JOURNAL ENTRY and OPINION {¶ 1} Robert Temple through counsel and J.C. Chisum, pro se as trustee, separately appeal from an order of the domestic relations court finding them in contempt for failing to comply with the court's October 23, 2001 order for Temple to advance $3,000.00 and necessary travel expenses to Bill Harwood, a court appointed expert, and for Chisum to reimburse Temple for these expenses, and imposing sentences of ten days in jail and fines of $5,000.00 for each appellant.

{¶ 2} Temple argues that the court erred in failing to follow the procedures of R.C. 2705 and in denying him the opportunity to argue impossibility of performance. Chisum contends the court erred in finding him in contempt, alleging the order is void on its face, unconstitutional as a bill of attainder, constitutes a taking without due process of law, and violates the code of judicial conduct, and he further argues that the actions of the court gave the appearance of judicial impropriety, collusion, and conspiracy. A review of the record demonstrates that the order of October 23, 2001 had not been signed until October 29, 2001, and therefore could not have been the basis of a contempt finding. Accordingly, we reverse that decision.

{¶ 3} The record here reveals that Catherine and Robert Temple were married in 1981 and in 1985, they created trusts, consisting of their marital home situated on a 400 acre farm, and Robert's income from his veterinary practice. Chisum is the successor trustee for these trusts.
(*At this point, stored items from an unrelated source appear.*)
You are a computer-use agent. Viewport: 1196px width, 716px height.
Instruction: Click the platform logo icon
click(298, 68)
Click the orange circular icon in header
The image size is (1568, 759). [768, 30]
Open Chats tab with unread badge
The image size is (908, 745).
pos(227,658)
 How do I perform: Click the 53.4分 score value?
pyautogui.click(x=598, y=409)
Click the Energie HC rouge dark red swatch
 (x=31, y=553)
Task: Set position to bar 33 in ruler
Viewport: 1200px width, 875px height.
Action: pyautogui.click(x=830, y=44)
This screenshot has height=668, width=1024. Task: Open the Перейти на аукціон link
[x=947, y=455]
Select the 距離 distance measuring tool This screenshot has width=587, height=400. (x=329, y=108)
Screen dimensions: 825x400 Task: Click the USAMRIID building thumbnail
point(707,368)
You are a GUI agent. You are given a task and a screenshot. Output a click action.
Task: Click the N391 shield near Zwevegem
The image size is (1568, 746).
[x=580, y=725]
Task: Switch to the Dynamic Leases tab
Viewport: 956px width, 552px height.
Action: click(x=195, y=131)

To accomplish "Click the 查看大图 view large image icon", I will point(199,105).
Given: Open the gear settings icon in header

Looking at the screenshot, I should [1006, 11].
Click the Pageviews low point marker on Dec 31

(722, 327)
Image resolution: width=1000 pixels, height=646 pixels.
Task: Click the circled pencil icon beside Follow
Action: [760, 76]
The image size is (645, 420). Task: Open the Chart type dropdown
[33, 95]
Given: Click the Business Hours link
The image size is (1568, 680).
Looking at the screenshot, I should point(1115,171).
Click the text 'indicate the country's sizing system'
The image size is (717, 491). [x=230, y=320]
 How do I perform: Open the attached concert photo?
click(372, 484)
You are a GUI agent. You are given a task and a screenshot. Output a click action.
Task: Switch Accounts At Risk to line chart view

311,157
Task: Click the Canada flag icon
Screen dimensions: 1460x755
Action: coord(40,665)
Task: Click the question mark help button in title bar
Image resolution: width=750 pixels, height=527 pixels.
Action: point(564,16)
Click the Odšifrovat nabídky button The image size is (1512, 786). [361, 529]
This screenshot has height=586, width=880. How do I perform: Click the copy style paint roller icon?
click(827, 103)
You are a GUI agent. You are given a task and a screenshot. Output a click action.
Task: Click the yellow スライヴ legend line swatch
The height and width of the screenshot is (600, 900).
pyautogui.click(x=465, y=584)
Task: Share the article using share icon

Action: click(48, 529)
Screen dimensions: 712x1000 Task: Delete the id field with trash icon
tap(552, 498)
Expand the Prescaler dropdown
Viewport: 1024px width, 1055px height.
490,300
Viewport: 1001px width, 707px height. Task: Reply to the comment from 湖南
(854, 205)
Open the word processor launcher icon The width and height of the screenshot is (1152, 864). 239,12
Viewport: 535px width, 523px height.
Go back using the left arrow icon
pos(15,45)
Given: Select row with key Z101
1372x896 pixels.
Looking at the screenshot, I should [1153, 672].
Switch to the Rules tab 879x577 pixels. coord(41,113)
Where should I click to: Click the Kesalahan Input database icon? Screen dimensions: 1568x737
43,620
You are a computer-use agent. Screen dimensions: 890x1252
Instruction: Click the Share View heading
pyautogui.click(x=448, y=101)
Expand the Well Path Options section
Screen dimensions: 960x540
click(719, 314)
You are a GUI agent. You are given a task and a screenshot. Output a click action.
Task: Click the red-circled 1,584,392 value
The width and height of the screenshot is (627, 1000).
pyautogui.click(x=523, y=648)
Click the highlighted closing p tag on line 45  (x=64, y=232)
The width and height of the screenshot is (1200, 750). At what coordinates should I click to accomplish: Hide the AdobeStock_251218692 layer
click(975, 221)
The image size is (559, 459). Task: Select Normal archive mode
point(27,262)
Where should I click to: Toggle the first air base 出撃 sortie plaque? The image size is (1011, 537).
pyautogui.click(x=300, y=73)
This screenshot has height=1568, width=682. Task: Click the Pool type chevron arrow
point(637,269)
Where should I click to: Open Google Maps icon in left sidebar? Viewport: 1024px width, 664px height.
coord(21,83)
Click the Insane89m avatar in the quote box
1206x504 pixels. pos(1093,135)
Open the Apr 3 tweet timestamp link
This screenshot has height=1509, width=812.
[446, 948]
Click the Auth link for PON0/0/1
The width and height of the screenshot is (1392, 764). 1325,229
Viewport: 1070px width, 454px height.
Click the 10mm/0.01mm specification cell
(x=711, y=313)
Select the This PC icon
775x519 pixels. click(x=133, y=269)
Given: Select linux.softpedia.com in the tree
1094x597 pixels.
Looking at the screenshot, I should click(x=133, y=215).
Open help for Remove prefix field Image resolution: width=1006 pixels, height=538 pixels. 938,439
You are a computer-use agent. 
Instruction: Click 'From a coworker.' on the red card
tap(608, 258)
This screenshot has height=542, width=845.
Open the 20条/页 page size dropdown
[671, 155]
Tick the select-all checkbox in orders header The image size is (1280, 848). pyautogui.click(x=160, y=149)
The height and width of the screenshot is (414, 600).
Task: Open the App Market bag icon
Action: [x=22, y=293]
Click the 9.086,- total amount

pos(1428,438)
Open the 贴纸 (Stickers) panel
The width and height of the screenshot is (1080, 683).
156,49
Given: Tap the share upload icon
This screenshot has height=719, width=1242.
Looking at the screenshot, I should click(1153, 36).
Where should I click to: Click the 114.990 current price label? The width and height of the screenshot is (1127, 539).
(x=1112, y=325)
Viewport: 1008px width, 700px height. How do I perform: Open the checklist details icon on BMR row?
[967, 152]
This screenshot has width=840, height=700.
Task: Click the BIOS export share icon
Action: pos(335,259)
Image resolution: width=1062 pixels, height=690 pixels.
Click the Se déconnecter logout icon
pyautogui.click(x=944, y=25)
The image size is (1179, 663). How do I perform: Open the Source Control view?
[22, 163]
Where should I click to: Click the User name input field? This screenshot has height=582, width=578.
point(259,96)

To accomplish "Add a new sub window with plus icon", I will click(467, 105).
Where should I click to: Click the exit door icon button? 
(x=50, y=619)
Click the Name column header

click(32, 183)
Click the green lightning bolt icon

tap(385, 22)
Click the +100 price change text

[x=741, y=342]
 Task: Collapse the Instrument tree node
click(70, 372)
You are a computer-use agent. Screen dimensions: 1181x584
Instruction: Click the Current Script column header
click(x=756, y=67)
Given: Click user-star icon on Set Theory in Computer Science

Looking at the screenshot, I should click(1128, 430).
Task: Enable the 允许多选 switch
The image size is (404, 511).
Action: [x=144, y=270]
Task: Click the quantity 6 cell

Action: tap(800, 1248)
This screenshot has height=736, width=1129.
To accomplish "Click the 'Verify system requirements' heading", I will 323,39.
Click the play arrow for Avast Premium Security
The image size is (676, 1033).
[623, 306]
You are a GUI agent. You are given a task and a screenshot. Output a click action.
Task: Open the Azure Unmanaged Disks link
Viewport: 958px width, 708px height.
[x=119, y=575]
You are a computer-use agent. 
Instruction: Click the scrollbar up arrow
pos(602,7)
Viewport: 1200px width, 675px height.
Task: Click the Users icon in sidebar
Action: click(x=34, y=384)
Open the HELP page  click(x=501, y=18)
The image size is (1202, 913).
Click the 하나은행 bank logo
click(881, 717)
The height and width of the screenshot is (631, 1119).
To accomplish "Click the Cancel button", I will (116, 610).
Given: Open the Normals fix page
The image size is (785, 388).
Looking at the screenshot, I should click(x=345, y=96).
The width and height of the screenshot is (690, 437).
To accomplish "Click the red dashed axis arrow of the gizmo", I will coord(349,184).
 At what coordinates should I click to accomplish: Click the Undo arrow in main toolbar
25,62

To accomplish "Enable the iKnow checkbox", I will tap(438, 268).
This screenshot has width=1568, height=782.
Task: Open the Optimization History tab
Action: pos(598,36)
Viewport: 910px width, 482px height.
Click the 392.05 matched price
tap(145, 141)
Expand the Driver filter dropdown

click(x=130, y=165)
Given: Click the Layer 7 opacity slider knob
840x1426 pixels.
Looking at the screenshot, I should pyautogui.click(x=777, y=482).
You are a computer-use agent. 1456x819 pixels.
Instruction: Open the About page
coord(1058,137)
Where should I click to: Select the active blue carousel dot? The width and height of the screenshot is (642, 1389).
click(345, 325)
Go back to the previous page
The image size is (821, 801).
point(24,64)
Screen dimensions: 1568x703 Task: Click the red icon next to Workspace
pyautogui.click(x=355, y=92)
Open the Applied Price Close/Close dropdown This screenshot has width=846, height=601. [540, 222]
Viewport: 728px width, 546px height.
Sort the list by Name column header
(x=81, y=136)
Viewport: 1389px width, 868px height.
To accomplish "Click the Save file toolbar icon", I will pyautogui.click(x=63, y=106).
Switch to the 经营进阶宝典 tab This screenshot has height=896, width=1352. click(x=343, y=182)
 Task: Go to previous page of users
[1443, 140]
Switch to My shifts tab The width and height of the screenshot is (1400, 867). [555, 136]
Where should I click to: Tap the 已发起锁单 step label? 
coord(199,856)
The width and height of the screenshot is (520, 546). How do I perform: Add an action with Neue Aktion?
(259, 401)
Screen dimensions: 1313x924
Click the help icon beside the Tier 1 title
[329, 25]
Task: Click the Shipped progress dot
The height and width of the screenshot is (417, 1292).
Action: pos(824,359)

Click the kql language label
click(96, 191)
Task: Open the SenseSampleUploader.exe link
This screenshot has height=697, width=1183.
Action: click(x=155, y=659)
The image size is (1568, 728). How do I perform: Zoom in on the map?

{¶ 4} On September 1, 2000, Catherine filed for divorce and named her husband and Chisum as defendants. Thereafter, on December 1, 2000, Chisum received Catherine's request for production of documents concerning the marital trusts, and on December 27, 2000, he moved for a protective order. Subsequently, Catherine moved for an immediate inspection of real estate, requesting that Chisum allow a real estate inspector to view the marital property. On that same day, the court granted Catherine's motion and sua sponte ordered Temple to pay $3,000.00, plus any necessary travel expenses, to Bill Harwood to value the marital property. That entry also ordered Temple to pay Harwood by October 26, 2001 and in turn ordered Chisum to advance funds to reimburse Temple. The court, however, did not sign that order until October 29, 2001.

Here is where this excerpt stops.